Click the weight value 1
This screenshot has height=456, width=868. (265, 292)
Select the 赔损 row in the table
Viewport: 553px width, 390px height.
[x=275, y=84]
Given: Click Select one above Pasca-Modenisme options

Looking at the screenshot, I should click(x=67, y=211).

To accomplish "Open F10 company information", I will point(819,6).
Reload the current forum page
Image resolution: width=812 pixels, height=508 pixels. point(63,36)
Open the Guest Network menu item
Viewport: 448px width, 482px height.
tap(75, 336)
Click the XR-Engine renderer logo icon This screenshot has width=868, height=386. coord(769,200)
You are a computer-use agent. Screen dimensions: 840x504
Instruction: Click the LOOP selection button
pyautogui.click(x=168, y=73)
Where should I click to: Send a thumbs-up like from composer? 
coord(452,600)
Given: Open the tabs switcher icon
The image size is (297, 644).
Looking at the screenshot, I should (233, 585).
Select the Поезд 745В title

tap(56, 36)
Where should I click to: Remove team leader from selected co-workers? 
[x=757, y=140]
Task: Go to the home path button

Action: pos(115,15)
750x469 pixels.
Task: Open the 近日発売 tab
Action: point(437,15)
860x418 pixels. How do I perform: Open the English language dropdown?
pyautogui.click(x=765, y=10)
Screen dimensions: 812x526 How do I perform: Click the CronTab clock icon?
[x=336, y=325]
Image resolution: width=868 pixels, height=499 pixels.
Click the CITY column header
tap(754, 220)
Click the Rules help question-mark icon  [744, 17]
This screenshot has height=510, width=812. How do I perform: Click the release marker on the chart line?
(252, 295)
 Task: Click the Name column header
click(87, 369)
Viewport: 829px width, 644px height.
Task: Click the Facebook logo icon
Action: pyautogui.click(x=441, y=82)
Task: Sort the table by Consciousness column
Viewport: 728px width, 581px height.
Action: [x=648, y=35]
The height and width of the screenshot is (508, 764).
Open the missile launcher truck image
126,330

-*-

THE TASK: I would like you to restate word for word the lines from the one with "The height and" through the last line of the material above, and only those.

WORKED SOLUTION:
The height and width of the screenshot is (508, 764).
Open the missile launcher truck image
126,330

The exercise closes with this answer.